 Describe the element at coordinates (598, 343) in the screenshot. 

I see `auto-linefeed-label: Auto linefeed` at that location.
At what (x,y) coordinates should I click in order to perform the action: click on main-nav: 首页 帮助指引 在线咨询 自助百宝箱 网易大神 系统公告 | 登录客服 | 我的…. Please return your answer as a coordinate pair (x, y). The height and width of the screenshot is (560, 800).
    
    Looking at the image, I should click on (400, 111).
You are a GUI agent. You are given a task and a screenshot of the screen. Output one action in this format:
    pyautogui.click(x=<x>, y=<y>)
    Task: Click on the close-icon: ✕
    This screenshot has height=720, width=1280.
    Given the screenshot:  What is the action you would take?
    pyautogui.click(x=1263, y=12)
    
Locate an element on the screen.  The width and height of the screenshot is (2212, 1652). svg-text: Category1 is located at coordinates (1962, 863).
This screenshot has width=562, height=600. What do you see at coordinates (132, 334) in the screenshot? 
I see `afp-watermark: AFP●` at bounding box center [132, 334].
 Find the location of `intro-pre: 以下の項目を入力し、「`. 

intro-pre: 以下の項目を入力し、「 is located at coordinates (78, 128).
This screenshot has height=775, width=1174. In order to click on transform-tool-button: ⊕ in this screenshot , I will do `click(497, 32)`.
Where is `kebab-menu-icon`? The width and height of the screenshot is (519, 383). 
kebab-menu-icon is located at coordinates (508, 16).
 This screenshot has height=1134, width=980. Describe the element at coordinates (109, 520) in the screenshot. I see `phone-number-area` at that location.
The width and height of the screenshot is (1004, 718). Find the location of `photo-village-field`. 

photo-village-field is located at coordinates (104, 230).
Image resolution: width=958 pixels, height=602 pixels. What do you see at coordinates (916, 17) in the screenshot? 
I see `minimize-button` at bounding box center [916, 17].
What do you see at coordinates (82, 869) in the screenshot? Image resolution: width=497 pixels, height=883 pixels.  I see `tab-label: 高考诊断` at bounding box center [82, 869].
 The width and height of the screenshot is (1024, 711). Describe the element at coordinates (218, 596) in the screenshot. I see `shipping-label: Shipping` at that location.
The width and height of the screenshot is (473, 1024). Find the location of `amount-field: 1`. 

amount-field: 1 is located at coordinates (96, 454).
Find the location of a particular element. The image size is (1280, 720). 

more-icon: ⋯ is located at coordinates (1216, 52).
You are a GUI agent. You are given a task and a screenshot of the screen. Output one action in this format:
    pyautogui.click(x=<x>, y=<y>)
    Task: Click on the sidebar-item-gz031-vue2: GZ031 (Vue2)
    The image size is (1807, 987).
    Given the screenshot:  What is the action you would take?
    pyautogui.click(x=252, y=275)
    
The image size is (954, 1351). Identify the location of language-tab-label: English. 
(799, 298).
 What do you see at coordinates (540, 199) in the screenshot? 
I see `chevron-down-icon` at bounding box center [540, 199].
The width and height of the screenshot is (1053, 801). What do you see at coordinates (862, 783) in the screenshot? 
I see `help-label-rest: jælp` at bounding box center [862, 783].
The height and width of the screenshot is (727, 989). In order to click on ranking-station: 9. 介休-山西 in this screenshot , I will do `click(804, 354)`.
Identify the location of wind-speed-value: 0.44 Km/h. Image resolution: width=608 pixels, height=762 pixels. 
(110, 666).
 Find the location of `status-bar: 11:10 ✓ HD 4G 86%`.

[What to produce] Copy every item above word for word, with no changes to any line.

[Problem solution]
 Describe the element at coordinates (598, 343) in the screenshot. 

I see `auto-linefeed-label: Auto linefeed` at that location.
At what (x,y) coordinates should I click in order to perform the action: click on main-nav: 首页 帮助指引 在线咨询 自助百宝箱 网易大神 系统公告 | 登录客服 | 我的…. Please return your answer as a coordinate pair (x, y). The height and width of the screenshot is (560, 800).
    
    Looking at the image, I should click on (400, 111).
You are a GUI agent. You are given a task and a screenshot of the screen. Output one action in this format:
    pyautogui.click(x=<x>, y=<y>)
    Task: Click on the close-icon: ✕
    This screenshot has height=720, width=1280.
    Given the screenshot:  What is the action you would take?
    pyautogui.click(x=1263, y=12)
    
Locate an element on the screen.  The width and height of the screenshot is (2212, 1652). svg-text: Category1 is located at coordinates (1962, 863).
This screenshot has width=562, height=600. What do you see at coordinates (132, 334) in the screenshot? 
I see `afp-watermark: AFP●` at bounding box center [132, 334].
 Find the location of `intro-pre: 以下の項目を入力し、「`. 

intro-pre: 以下の項目を入力し、「 is located at coordinates (78, 128).
This screenshot has height=775, width=1174. In order to click on transform-tool-button: ⊕ in this screenshot , I will do `click(497, 32)`.
Where is `kebab-menu-icon`? The width and height of the screenshot is (519, 383). 
kebab-menu-icon is located at coordinates (508, 16).
 This screenshot has height=1134, width=980. Describe the element at coordinates (109, 520) in the screenshot. I see `phone-number-area` at that location.
The width and height of the screenshot is (1004, 718). Find the location of `photo-village-field`. 

photo-village-field is located at coordinates (104, 230).
Image resolution: width=958 pixels, height=602 pixels. What do you see at coordinates (916, 17) in the screenshot? 
I see `minimize-button` at bounding box center [916, 17].
What do you see at coordinates (82, 869) in the screenshot? Image resolution: width=497 pixels, height=883 pixels.  I see `tab-label: 高考诊断` at bounding box center [82, 869].
 The width and height of the screenshot is (1024, 711). Describe the element at coordinates (218, 596) in the screenshot. I see `shipping-label: Shipping` at that location.
The width and height of the screenshot is (473, 1024). Find the location of `amount-field: 1`. 

amount-field: 1 is located at coordinates (96, 454).
Find the location of a particular element. The image size is (1280, 720). 

more-icon: ⋯ is located at coordinates (1216, 52).
You are a GUI agent. You are given a task and a screenshot of the screen. Output one action in this format:
    pyautogui.click(x=<x>, y=<y>)
    Task: Click on the sidebar-item-gz031-vue2: GZ031 (Vue2)
    The image size is (1807, 987).
    Given the screenshot:  What is the action you would take?
    pyautogui.click(x=252, y=275)
    
The image size is (954, 1351). Identify the location of language-tab-label: English. 
(799, 298).
 What do you see at coordinates (540, 199) in the screenshot? 
I see `chevron-down-icon` at bounding box center [540, 199].
The width and height of the screenshot is (1053, 801). What do you see at coordinates (862, 783) in the screenshot? 
I see `help-label-rest: jælp` at bounding box center [862, 783].
The height and width of the screenshot is (727, 989). In order to click on ranking-station: 9. 介休-山西 in this screenshot , I will do `click(804, 354)`.
Identify the location of wind-speed-value: 0.44 Km/h. Image resolution: width=608 pixels, height=762 pixels. 
(110, 666).
 Find the location of `status-bar: 11:10 ✓ HD 4G 86%`.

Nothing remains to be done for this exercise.